#### ACTIVITY:
The expected output is exactly the lines below, starting at the line with "[Linkedin (opens in a new tab)] (254, 1701)" and ending at the line with "Comments feed (91, 1169)", both included; no other line belongs in it.

□ □ □ □ □ □ □

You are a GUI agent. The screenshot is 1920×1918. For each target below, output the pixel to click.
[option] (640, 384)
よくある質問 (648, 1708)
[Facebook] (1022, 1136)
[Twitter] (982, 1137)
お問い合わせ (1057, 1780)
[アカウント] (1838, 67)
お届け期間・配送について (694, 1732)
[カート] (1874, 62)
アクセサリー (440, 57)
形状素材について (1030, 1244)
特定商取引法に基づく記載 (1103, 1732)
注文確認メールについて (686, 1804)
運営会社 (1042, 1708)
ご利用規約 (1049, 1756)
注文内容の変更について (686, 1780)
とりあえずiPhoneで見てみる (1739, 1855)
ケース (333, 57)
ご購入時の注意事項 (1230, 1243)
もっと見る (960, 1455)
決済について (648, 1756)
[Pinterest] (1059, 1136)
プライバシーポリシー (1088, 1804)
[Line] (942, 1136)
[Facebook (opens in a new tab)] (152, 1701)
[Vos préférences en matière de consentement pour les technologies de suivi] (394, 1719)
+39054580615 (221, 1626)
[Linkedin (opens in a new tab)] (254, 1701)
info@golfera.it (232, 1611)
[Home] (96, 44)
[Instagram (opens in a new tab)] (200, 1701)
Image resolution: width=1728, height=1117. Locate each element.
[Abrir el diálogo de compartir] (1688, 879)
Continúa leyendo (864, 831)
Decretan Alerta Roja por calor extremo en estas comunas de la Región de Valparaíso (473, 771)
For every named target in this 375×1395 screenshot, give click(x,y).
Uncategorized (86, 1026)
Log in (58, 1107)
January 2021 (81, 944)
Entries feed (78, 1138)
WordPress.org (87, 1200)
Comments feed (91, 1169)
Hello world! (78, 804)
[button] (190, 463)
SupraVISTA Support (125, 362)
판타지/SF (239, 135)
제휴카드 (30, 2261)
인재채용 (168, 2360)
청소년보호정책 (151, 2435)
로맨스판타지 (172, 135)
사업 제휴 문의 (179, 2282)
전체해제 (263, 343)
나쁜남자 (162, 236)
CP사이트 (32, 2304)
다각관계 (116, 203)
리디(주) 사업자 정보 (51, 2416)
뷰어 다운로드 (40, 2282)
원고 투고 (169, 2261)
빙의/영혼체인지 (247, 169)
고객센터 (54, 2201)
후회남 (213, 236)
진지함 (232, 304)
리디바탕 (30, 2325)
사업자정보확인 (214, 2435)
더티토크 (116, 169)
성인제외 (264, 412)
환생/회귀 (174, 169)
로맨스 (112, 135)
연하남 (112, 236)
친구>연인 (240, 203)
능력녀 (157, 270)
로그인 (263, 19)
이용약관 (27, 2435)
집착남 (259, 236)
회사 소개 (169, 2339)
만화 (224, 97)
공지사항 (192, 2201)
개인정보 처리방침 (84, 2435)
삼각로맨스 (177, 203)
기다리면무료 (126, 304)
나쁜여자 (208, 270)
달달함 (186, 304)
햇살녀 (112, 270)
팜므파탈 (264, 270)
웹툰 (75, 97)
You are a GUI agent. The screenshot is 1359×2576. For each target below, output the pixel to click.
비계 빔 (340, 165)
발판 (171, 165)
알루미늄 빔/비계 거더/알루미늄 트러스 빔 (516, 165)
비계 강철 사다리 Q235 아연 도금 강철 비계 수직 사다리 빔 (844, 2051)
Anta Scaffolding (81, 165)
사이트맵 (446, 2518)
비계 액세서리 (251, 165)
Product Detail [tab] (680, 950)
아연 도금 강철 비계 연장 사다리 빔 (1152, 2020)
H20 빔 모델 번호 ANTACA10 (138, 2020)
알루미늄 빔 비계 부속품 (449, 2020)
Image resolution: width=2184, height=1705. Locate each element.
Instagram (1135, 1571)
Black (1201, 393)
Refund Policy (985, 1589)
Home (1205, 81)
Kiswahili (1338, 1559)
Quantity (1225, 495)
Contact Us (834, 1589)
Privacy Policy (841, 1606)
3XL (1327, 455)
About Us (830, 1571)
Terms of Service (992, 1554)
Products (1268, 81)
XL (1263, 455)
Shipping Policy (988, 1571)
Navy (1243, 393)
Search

□ □ □ □ □ □ □

#### FINISHED TASK:
[Linkedin (opens in a new tab)] (254, 1701)
info@golfera.it (232, 1611)
[Home] (96, 44)
[Instagram (opens in a new tab)] (200, 1701)
Image resolution: width=1728, height=1117. Locate each element.
[Abrir el diálogo de compartir] (1688, 879)
Continúa leyendo (864, 831)
Decretan Alerta Roja por calor extremo en estas comunas de la Región de Valparaíso (473, 771)
For every named target in this 375×1395 screenshot, give click(x,y).
Uncategorized (86, 1026)
Log in (58, 1107)
January 2021 (81, 944)
Entries feed (78, 1138)
WordPress.org (87, 1200)
Comments feed (91, 1169)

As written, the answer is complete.